While trying to load a checkpoint into a resnet model I get this error !
What is wrong here?
this is the snippet that causes this error :

def _init_model(self):

        if self.device == 'cpu':
            checkpoint = torch.load(self.model_checkpoint_path, map_location=torch.device('cpu'))
        else:
            checkpoint = torch.load(self.model_checkpoint_path)

        if self.model_name == 'r18':
            self.model = resnet18(pretrained=False, use_se=False)
        elif self.model_name == 'r50':
            self.model = resnet50(pretrained=False, use_se=False)
        elif self.model_name == 'r101':
            self.model = resnet101(pretrained=False, use_se=False)
        else:
            raise Exception(f"Model name: '{self.model_name}' is not recognized.")

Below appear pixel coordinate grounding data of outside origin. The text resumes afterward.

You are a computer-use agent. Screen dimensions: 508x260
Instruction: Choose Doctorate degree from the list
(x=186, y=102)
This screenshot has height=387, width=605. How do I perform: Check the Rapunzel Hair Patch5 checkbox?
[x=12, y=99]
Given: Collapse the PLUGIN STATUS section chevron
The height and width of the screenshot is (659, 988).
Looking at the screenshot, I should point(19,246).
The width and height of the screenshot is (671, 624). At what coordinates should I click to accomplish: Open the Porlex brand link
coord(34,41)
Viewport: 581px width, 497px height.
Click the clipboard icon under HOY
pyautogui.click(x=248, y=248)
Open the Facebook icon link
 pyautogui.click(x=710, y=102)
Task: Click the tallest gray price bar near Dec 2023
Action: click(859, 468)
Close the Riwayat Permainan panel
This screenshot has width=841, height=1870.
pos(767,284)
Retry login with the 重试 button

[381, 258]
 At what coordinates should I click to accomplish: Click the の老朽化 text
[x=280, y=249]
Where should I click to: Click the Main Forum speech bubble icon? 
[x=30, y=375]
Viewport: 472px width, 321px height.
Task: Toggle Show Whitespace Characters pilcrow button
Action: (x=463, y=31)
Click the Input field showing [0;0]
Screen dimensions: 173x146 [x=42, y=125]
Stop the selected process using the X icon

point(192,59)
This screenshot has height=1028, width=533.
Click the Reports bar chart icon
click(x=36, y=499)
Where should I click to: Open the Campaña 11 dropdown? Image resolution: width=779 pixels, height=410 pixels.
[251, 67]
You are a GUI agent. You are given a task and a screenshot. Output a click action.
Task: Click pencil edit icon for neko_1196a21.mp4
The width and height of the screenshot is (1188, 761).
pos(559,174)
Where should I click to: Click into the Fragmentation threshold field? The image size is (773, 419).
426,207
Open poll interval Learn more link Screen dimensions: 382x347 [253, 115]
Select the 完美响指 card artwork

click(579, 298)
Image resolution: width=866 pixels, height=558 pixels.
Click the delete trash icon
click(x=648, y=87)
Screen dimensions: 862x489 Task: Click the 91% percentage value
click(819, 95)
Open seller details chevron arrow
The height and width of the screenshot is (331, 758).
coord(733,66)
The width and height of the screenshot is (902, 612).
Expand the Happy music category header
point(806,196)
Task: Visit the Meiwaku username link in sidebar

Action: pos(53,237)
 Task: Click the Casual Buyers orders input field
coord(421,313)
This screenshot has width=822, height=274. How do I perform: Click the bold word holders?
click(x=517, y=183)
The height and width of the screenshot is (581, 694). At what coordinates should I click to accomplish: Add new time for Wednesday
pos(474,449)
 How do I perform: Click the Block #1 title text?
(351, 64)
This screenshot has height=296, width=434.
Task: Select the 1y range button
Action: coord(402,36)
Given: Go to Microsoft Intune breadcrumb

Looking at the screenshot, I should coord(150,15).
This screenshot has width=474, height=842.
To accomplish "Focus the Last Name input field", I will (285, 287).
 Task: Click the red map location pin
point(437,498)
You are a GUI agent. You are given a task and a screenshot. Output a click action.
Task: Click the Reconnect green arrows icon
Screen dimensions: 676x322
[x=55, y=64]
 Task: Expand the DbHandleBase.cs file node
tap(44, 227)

        # load the model weights
        self.model.load_state_dict(checkpoint['model'])
        self.model = self.model.to(self.device)
        self.model.eval()
        ....

and this is the error message I get :

Mar 17 20:47:27 ubuntu python3[20862]:   File "/home/user1/anaconda3/lib/python3.7/site-packages/FV/F_V.py", line 58, in __init__
Mar 17 20:47:27 ubuntu python3[20862]:     self._init_model()
Mar 17 20:47:27 ubuntu python3[20862]:   File "/home/user1/anaconda3/lib/python3.7/site-packages/FV/F_V.py", line 84, in _init_model
Mar 17 20:47:27 ubuntu python3[20862]:     self.model.load_state_dict(checkpoint['model'])
Mar 17 20:47:27 ubuntu python3[20862]:   File "/home/user1/anaconda3/lib/python3.7/site-packages/torch/nn/modules/module.py", line 803, in load_state_dict
Mar 17 20:47:27 ubuntu python3[20862]:     state_dict = state_dict.copy()
Mar 17 20:47:27 ubuntu python3[20862]:   File "/home/user1/anaconda3/lib/python3.7/site-packages/torch/nn/modules/module.py", line 576, in __getattr__
Mar 17 20:47:27 ubuntu python3[20862]:     type(self).__name__, name))
Mar 17 20:47:27 ubuntu python3[20862]: AttributeError: 'DataParallel' object has no attribute 'copy'

I want to know how I can get around this error other than doing sth like this which works:

self.model = checkpoint['model'].module

Thanks a lot in adance

You could probably wrap the model into nn.DataParallel after loading the state_dict.

Thanks a lot.
do you mean simply doing :

self.model = nn.DataParallel(self.model)
self.model.load_state_dict(checkpoint['model'])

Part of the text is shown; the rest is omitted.